**TASK BRIEF**
Starting with the line that contains "Given: Open three-dot" and continuing through the line that contains "The image size is (750, 600).", output those rows as a numbered list, omitting blank lines and leaving out the pictures.

**INPUT ROWS**
════════════════════

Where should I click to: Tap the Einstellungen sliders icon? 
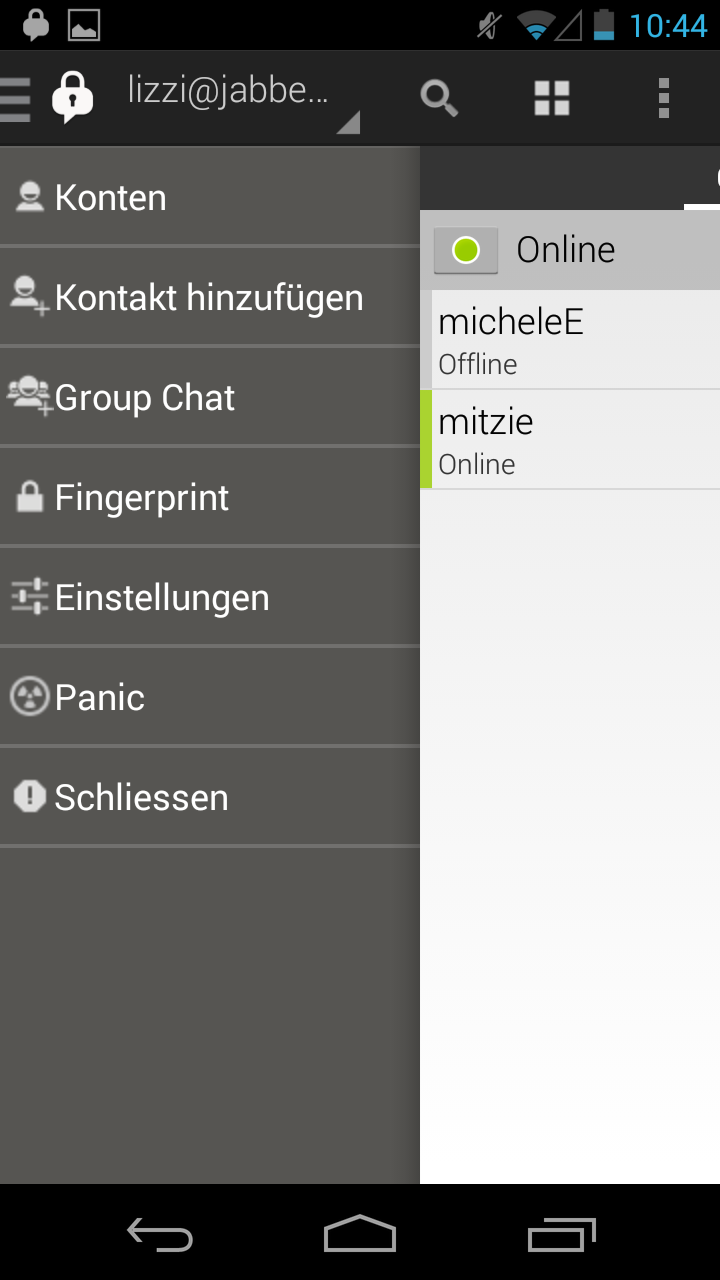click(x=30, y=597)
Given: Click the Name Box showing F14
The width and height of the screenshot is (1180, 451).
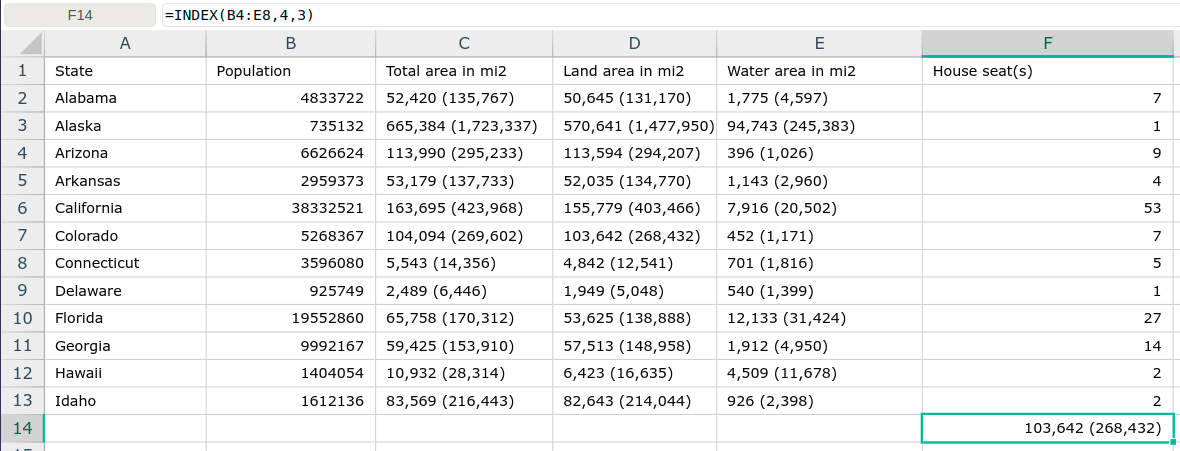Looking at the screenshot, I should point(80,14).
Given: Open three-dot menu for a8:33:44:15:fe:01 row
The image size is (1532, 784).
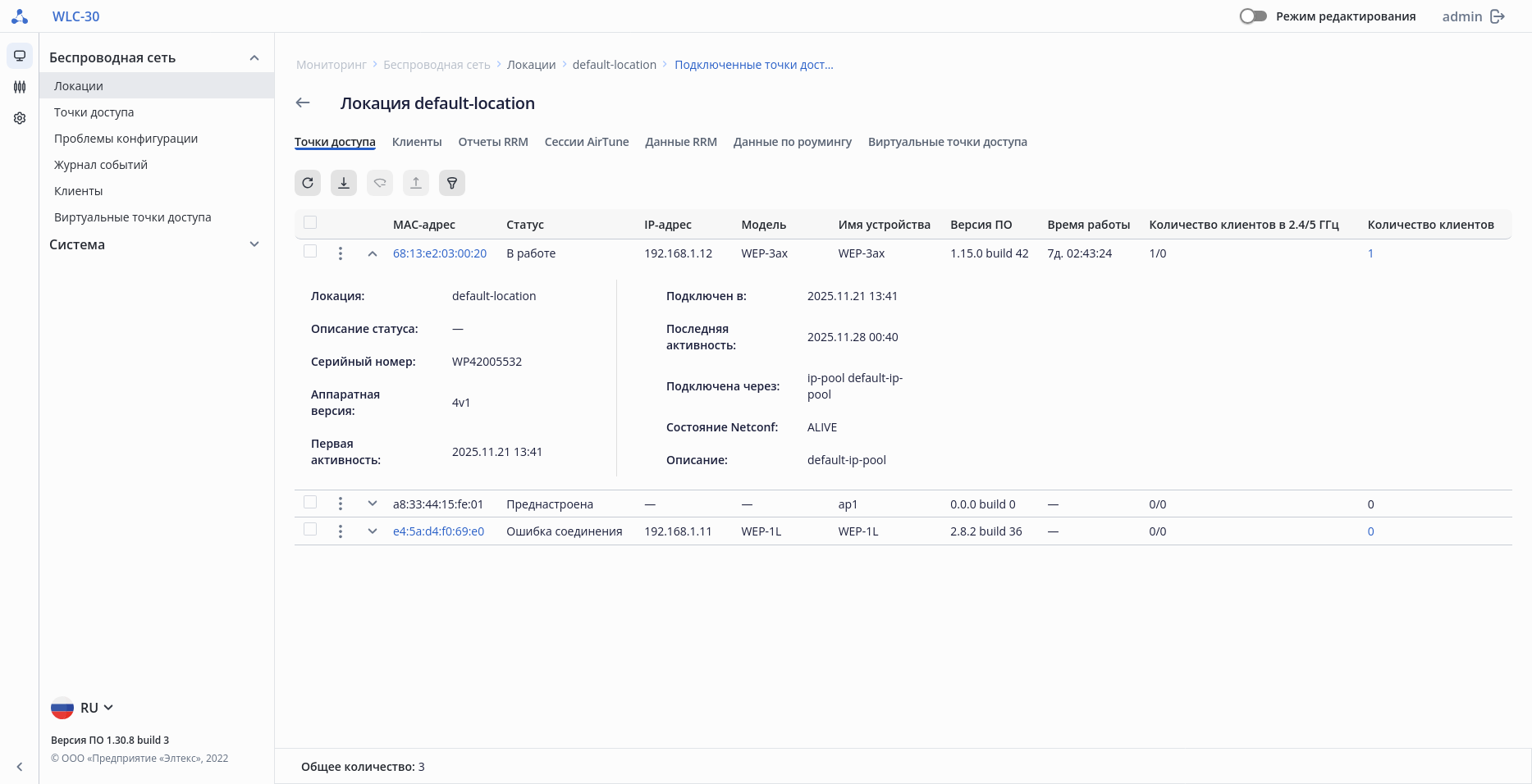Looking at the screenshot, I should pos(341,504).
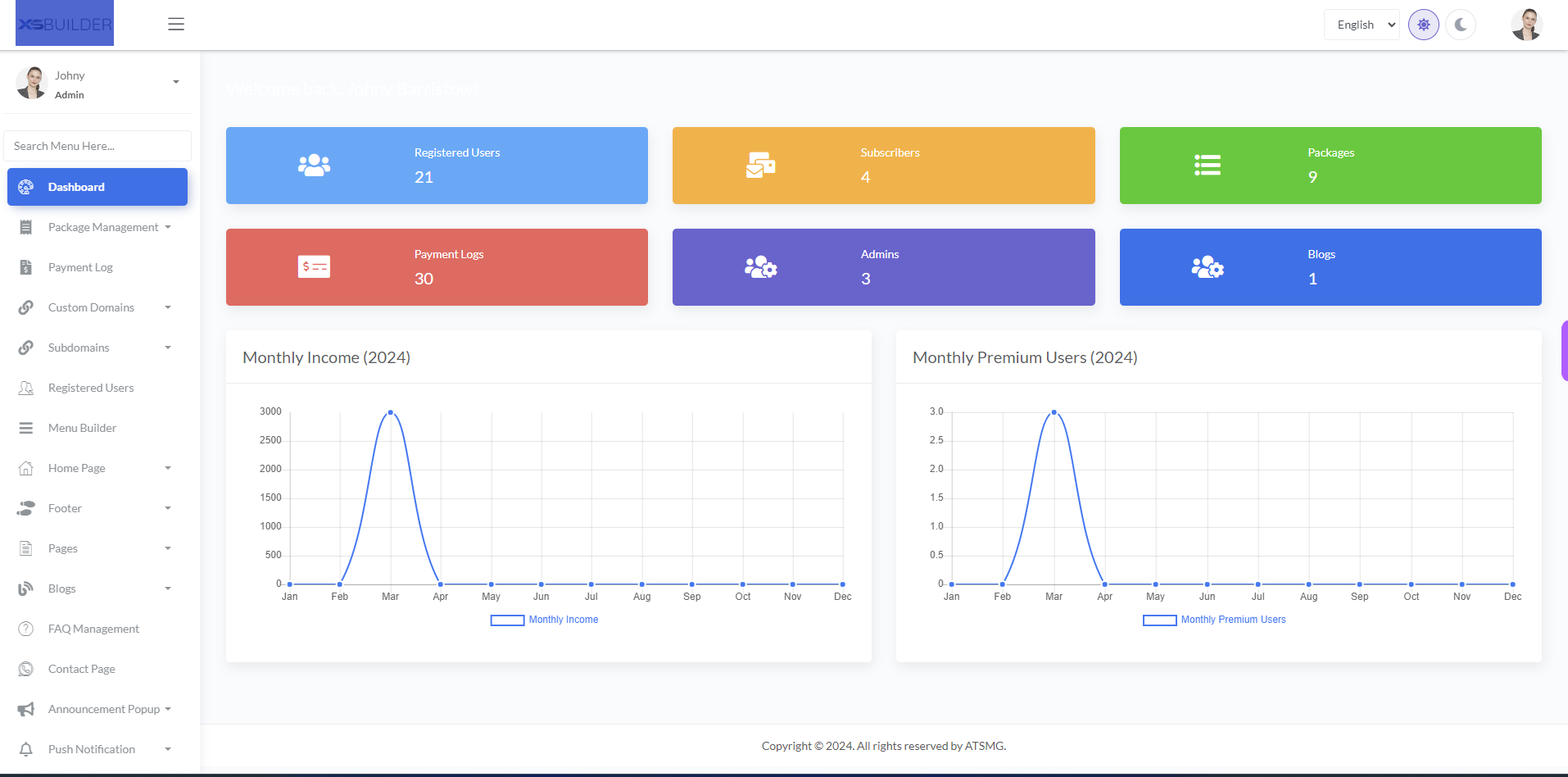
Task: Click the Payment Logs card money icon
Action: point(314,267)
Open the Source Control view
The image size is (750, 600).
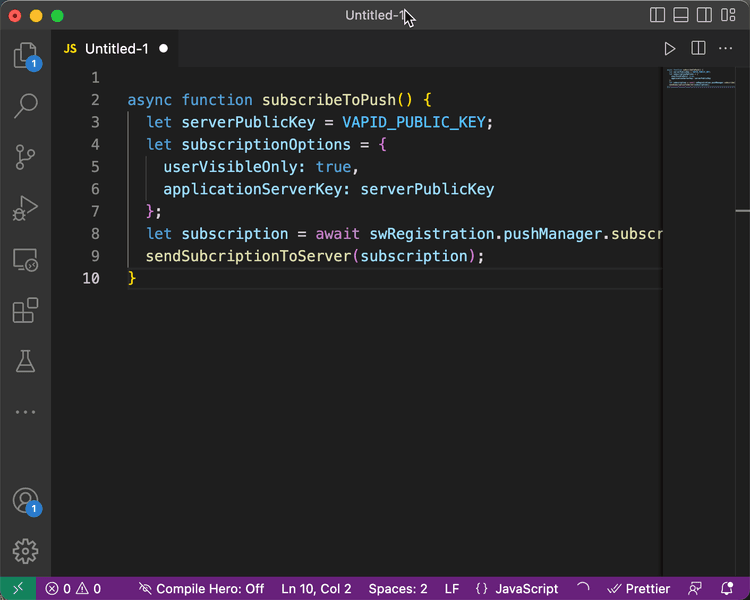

════════════════════

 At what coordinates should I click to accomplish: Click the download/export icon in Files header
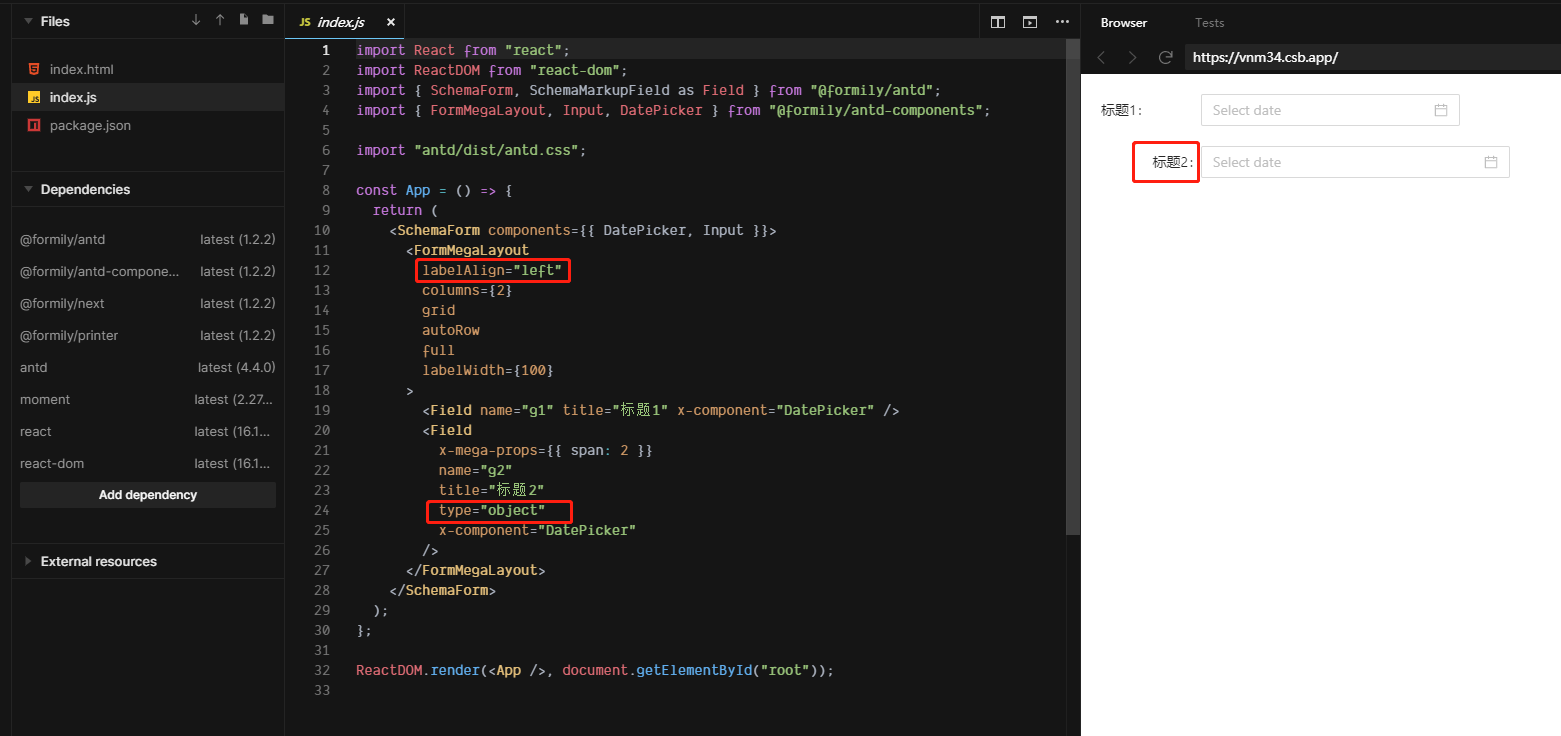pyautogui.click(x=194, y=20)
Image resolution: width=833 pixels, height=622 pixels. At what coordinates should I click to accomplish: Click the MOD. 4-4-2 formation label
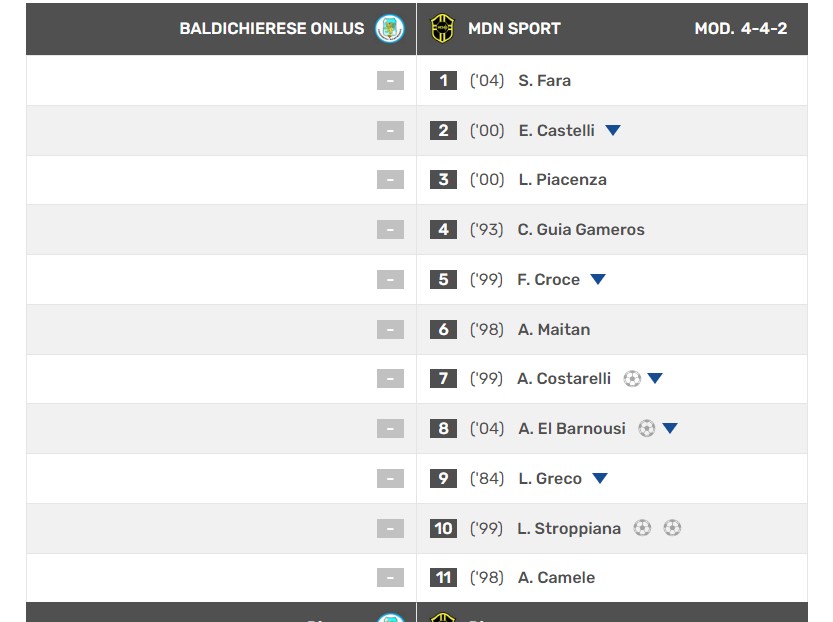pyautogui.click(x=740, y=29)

════════════════════

**ANSWER FOR THIS EXERCISE**
1. Given: Open three-dot menu for a8:33:44:15:fe:01 row
2. The image size is (1532, 784).
3. Looking at the screenshot, I should pos(341,504).
4. Task: Click the Payment Logs card money icon
5. Action: point(314,267)
6. Open the Source Control view
7. The image size is (750, 600).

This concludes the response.